* OBJECTIVE
Will you write out the lines from the one containing "This screenshot has" through the end of the records, swapping "screenshot" for "image" and changing nothing else? Give only those lines and leave the pictures out.

* DATA FOR PROCESSING

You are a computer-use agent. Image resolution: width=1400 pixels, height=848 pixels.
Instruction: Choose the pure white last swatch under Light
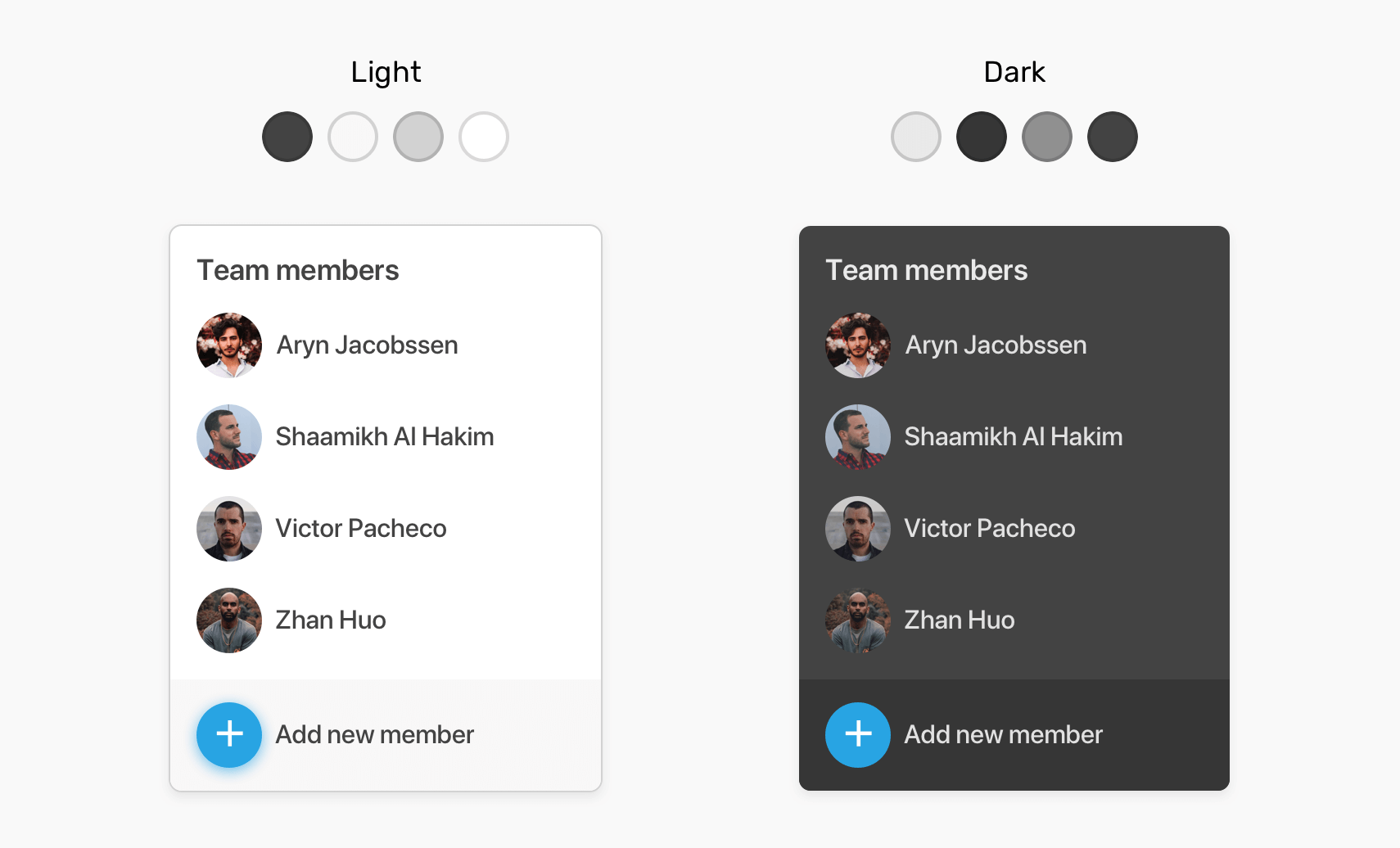(484, 137)
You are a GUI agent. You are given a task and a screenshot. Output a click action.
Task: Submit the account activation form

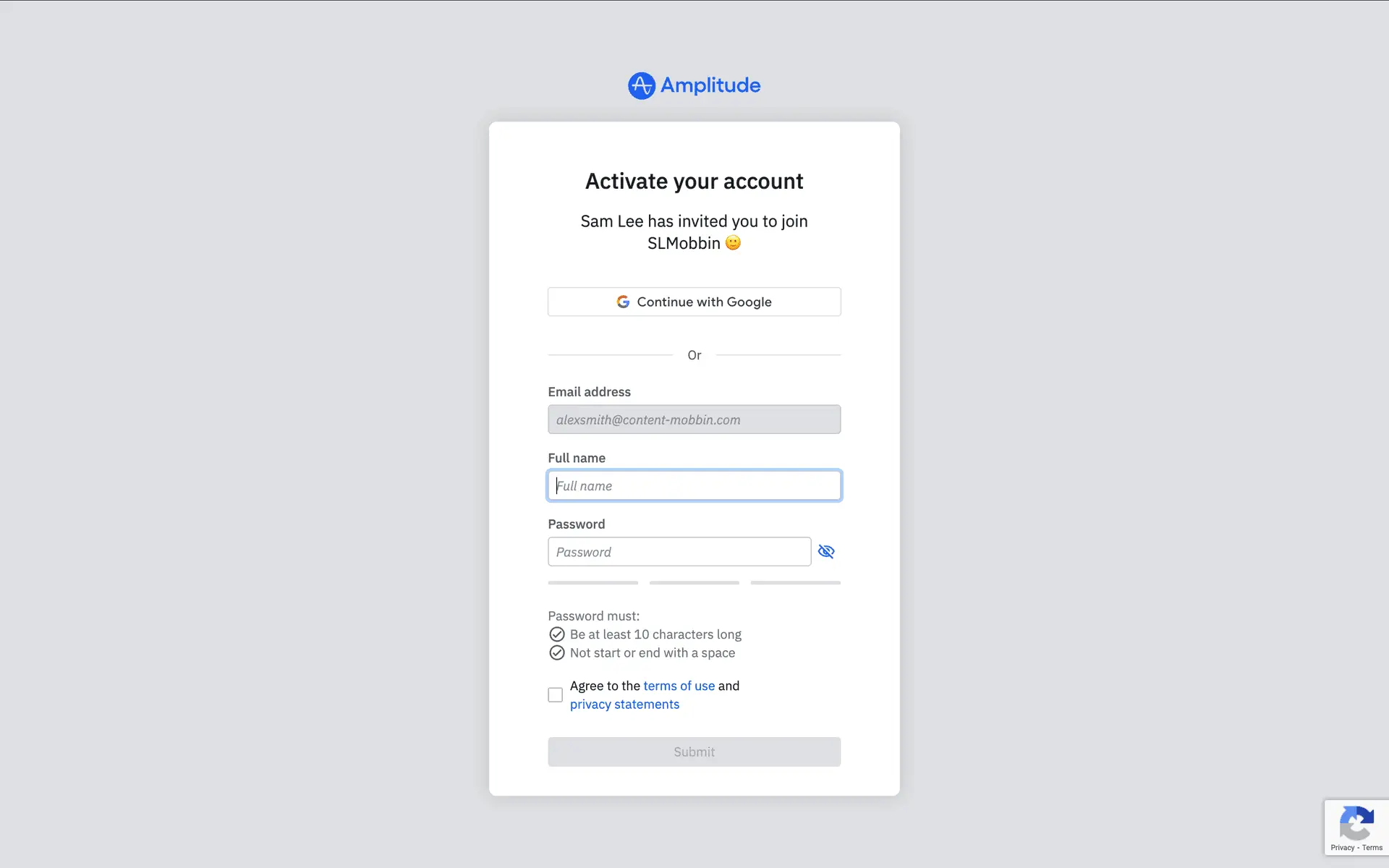click(694, 752)
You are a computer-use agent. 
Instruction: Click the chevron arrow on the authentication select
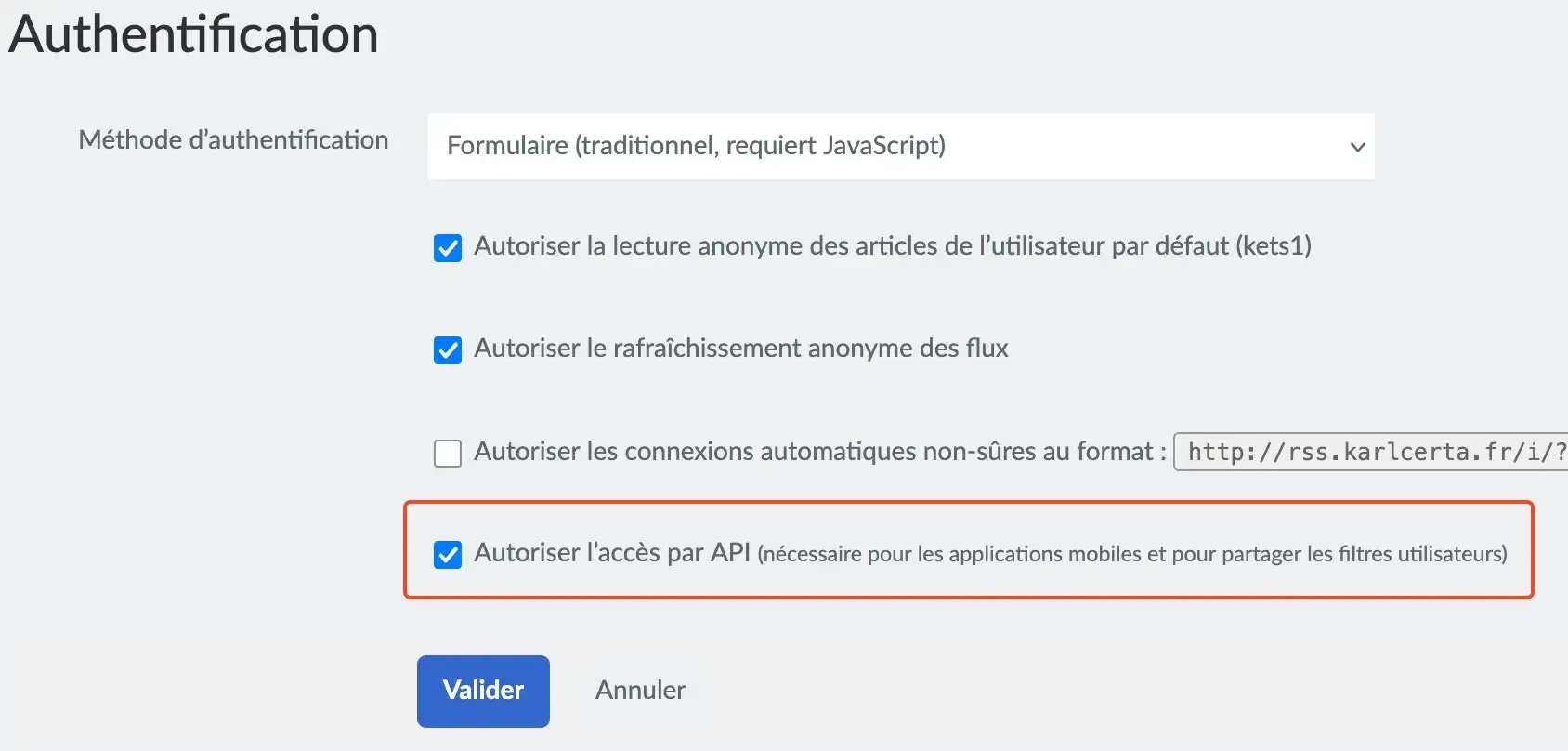pos(1357,147)
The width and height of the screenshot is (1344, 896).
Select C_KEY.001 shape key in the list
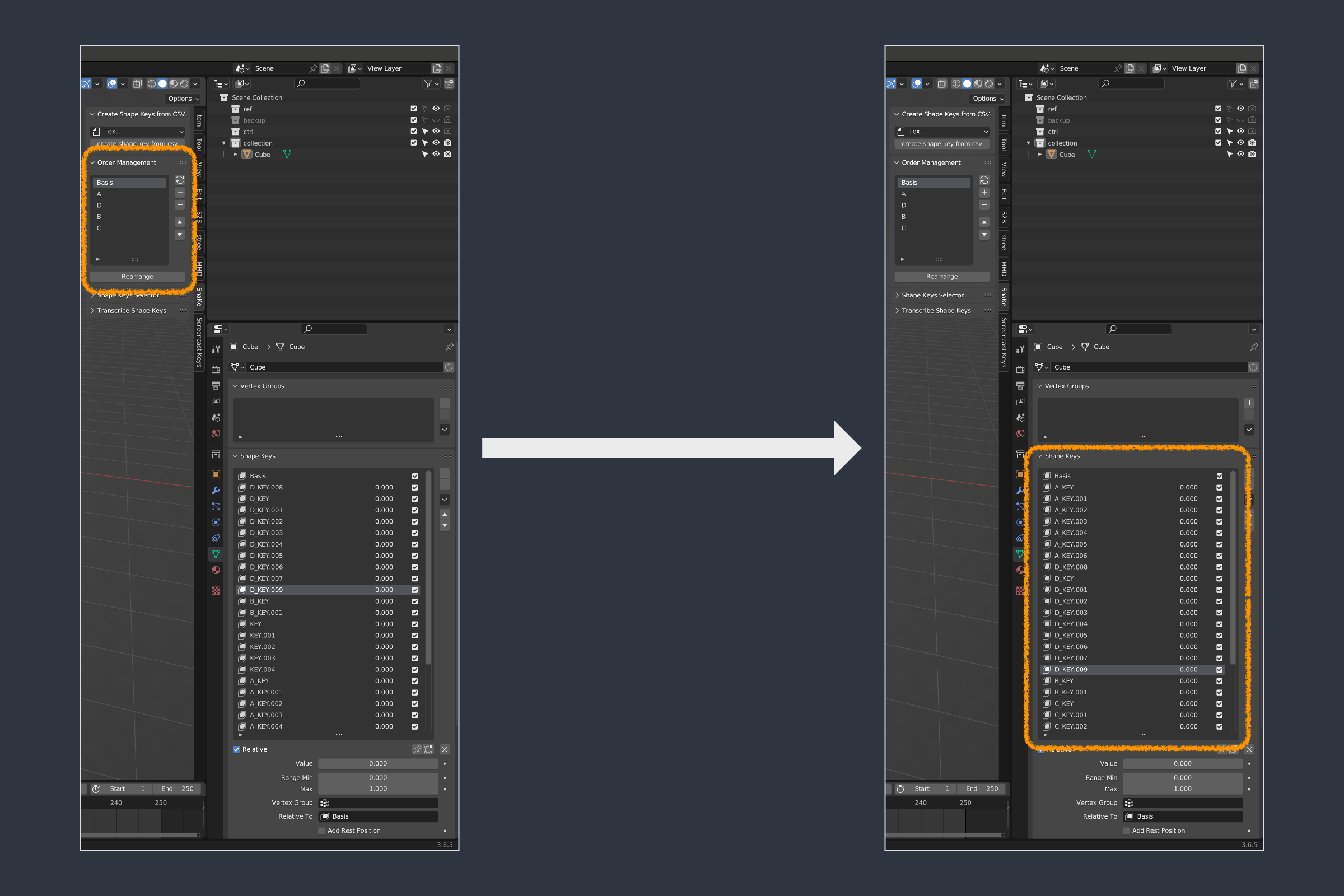pos(1071,716)
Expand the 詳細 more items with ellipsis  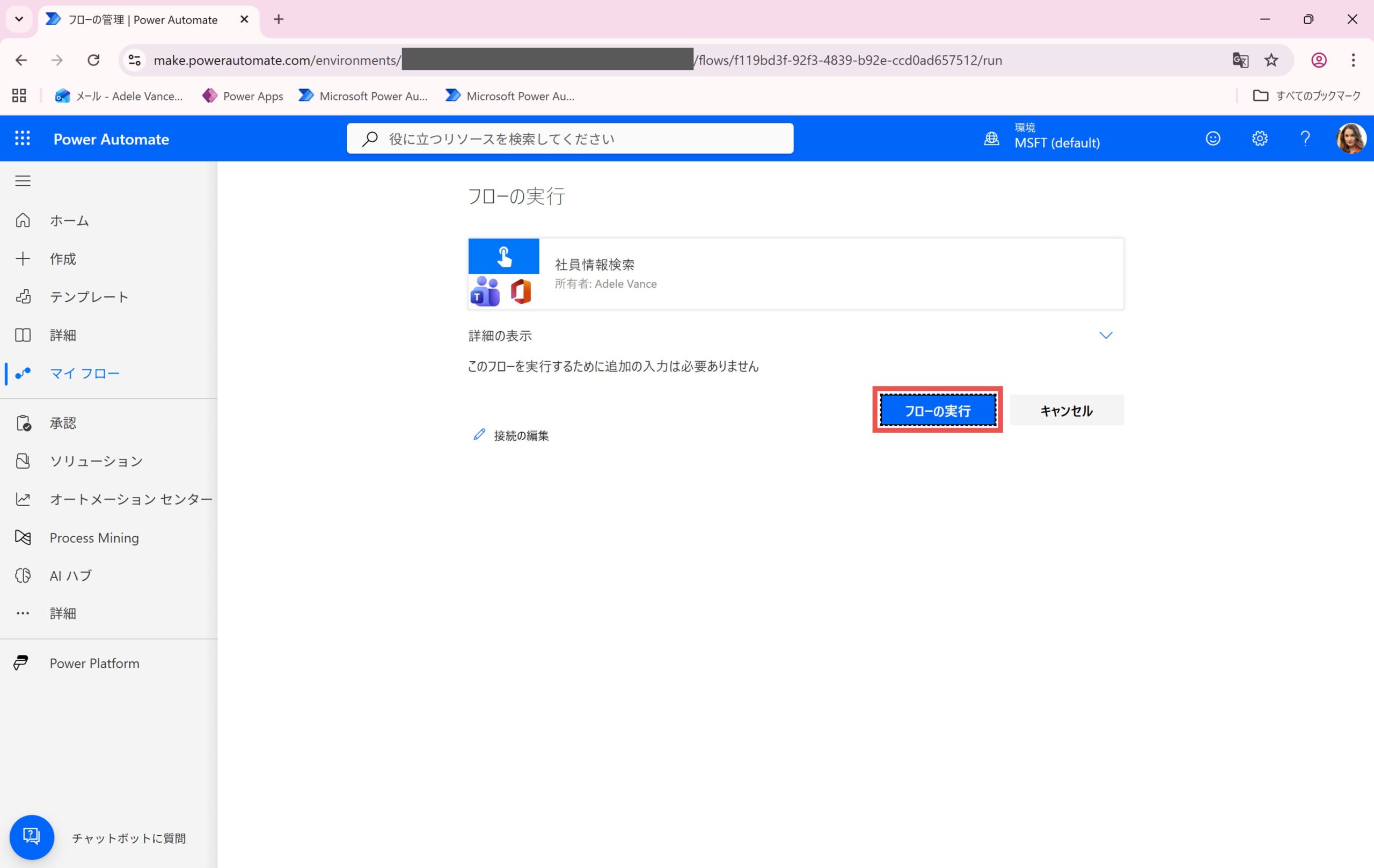(x=62, y=613)
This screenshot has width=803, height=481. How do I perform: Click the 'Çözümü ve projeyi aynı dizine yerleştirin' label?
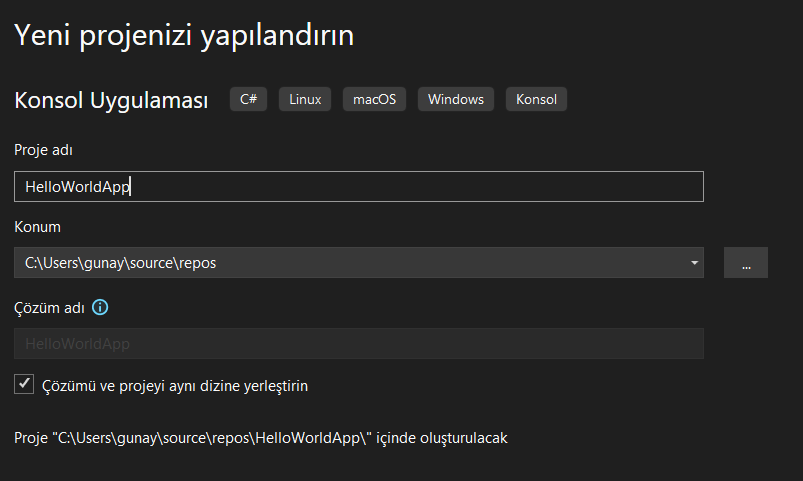point(175,385)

* EXERCISE RESPONSE
This image has width=803, height=481. How do I perform: Click the 'Çözümü ve projeyi aynı dizine yerleştirin' label?
point(175,385)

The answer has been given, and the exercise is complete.